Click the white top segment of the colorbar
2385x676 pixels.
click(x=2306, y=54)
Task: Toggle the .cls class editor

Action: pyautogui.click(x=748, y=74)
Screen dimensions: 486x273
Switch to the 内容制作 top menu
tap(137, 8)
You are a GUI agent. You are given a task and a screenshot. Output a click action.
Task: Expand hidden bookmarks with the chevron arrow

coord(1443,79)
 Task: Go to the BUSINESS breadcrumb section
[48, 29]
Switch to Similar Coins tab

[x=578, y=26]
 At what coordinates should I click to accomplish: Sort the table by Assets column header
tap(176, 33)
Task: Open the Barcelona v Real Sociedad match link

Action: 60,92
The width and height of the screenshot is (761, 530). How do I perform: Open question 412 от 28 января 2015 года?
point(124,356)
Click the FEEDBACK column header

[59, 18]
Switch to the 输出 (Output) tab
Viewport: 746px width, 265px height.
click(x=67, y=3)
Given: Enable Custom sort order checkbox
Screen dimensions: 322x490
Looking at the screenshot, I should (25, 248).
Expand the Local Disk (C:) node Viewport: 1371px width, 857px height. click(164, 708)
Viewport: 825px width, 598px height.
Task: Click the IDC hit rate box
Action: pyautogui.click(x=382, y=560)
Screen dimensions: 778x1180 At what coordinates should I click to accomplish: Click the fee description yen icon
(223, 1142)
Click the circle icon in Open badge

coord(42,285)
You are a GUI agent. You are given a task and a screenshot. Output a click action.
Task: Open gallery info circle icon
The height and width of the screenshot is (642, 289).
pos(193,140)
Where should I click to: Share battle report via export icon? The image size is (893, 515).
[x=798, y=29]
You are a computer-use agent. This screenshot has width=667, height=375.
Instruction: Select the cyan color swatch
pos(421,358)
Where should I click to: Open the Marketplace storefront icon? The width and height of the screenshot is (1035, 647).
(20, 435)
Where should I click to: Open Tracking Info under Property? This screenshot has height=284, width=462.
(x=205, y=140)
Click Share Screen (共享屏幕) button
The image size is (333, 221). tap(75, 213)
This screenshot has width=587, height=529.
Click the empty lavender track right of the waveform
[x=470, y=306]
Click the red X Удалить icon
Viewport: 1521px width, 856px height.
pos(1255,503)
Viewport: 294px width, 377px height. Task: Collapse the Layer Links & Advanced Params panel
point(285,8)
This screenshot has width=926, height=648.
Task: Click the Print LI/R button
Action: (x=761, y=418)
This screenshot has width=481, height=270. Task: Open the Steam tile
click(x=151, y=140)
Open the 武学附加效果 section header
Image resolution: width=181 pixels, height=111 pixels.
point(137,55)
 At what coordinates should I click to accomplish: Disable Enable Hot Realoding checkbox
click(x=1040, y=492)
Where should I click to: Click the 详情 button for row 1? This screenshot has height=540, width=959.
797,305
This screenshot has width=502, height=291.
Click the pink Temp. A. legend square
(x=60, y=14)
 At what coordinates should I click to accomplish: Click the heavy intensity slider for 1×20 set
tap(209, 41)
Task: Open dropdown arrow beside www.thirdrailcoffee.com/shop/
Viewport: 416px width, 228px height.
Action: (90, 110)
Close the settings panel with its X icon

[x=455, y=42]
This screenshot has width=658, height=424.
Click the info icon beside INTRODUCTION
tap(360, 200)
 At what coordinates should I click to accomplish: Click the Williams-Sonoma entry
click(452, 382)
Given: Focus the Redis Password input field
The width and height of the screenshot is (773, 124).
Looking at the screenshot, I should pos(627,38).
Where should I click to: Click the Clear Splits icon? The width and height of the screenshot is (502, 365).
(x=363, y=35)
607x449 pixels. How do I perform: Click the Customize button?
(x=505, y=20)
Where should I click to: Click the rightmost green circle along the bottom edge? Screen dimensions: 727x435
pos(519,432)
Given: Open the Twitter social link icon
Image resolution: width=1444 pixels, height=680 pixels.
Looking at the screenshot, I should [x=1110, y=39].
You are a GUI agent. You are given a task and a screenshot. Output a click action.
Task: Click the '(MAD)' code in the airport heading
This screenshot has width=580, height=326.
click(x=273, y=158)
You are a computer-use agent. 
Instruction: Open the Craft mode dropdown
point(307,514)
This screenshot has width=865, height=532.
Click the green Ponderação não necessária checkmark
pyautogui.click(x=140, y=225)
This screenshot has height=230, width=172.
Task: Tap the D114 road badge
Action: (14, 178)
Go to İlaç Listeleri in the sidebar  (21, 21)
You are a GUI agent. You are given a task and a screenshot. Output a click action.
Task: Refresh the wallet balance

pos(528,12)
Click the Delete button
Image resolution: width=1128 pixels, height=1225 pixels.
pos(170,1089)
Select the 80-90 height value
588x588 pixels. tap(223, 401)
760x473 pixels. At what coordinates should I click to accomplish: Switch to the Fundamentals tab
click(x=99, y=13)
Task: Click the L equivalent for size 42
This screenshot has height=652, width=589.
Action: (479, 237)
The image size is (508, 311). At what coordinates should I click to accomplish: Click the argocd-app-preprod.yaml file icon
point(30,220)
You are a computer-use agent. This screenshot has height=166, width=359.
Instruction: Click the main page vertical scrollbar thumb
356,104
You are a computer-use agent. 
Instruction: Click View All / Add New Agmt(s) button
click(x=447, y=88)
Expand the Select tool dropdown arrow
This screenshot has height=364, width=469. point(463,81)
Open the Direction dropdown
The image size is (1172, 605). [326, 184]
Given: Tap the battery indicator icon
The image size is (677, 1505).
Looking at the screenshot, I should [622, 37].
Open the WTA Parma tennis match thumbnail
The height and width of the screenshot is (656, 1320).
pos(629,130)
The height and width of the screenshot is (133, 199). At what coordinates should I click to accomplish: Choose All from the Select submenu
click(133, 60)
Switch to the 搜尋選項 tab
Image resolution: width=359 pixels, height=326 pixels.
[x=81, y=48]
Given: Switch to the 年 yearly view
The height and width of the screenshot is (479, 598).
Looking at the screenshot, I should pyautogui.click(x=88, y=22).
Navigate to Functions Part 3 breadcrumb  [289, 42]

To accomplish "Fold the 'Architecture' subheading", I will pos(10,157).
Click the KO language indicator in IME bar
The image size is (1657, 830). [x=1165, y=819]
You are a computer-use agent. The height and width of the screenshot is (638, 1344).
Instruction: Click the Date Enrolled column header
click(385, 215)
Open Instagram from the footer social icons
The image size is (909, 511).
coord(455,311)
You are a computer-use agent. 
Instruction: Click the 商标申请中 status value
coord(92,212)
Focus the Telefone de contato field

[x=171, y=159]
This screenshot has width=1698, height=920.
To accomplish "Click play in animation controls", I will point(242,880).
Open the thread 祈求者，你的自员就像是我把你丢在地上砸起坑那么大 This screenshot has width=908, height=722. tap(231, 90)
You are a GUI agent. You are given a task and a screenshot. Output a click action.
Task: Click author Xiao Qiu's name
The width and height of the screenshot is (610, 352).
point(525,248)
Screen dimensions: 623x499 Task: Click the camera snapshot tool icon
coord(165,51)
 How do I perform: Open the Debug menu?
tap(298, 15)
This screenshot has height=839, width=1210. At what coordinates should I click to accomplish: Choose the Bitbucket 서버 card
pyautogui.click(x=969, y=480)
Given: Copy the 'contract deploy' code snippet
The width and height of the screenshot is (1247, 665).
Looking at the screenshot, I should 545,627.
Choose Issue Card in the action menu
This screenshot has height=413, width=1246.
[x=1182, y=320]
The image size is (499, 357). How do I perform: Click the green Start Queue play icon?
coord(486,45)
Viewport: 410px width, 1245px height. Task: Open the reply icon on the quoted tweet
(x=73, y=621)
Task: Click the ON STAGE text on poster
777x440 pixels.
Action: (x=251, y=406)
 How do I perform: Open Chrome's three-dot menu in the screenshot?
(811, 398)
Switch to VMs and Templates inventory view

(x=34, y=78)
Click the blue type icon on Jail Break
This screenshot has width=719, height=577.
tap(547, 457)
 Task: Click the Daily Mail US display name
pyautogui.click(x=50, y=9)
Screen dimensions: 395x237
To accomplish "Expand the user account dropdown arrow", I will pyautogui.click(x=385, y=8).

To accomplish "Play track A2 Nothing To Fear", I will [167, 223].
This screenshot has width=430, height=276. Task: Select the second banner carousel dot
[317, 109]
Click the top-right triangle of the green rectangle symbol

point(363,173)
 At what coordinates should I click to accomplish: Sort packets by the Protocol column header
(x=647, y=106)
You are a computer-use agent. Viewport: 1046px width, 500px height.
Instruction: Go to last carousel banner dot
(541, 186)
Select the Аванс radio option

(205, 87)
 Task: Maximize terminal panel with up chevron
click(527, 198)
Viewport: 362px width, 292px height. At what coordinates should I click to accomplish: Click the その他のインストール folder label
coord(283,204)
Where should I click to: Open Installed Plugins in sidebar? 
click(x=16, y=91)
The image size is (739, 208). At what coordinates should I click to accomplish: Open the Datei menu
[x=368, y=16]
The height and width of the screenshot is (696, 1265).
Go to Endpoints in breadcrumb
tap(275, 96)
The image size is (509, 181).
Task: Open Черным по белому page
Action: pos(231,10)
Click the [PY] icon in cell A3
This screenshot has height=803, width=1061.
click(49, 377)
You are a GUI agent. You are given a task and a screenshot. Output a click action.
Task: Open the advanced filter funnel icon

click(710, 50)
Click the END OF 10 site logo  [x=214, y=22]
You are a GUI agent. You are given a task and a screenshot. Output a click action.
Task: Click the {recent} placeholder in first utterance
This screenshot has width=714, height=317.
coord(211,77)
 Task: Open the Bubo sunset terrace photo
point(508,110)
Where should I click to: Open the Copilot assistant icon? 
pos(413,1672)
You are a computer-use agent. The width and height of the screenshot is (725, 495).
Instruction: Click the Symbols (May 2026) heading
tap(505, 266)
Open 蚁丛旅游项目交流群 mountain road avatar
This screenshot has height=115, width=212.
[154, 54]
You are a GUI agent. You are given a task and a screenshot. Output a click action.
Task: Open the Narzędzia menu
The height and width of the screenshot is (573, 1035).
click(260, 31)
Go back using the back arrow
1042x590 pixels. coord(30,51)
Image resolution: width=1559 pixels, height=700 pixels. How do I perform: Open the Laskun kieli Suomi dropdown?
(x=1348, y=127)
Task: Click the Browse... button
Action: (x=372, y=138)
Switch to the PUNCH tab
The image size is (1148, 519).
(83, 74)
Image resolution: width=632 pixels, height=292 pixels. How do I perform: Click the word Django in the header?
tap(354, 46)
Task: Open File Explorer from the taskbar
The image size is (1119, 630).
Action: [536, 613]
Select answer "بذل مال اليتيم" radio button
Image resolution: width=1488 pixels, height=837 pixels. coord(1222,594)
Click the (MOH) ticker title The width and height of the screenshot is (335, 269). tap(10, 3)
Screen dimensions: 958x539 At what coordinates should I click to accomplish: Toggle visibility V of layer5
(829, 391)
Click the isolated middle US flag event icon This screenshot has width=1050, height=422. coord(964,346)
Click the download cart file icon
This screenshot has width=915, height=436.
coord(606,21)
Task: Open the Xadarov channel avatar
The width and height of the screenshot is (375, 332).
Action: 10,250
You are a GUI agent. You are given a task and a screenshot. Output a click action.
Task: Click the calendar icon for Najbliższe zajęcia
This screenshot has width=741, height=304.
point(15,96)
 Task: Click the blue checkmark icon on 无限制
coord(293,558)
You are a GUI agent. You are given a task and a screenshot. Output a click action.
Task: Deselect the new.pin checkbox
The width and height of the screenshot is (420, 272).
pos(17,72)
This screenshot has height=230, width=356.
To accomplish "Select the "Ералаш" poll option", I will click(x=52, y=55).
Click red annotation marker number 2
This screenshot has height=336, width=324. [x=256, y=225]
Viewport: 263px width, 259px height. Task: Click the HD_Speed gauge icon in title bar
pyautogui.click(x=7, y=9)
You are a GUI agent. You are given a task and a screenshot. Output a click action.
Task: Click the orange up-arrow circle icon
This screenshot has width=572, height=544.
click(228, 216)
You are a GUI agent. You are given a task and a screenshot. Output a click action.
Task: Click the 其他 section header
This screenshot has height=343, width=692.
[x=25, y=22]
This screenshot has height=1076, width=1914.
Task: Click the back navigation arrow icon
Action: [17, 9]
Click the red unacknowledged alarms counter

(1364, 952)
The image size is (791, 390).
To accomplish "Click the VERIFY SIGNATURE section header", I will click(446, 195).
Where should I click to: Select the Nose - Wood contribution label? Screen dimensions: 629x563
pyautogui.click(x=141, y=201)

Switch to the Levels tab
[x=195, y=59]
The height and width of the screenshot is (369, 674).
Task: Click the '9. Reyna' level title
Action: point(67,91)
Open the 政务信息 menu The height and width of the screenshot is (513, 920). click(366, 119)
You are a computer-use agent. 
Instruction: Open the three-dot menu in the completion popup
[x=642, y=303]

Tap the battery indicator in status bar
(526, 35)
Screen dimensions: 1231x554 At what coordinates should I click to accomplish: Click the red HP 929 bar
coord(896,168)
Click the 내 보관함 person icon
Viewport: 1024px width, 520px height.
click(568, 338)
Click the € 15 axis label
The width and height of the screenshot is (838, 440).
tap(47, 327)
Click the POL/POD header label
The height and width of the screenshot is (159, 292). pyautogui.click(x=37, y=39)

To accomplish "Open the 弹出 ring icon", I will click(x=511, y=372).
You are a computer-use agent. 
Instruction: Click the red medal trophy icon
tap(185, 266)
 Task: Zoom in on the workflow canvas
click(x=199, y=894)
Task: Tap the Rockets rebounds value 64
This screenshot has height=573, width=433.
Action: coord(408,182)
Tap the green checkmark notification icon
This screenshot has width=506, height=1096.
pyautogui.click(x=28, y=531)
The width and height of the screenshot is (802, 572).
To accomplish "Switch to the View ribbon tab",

+++

▶ **Written instruction**
Can you write out the listing's stretch from the line containing "Viewport: 362px width, 292px" through the line containing "[x=368, y=16]", requests included, with every coordinate in the answers raised by 73?

▶ **Answer to the task**
Viewport: 362px width, 292px height. At what coordinates should I click to accomplish: Click the その他のインストール folder label
coord(356,277)
Where should I click to: Open Installed Plugins in sidebar? 
click(x=89, y=164)
The image size is (739, 208). At what coordinates should I click to accomplish: Open the Datei menu
[x=441, y=89]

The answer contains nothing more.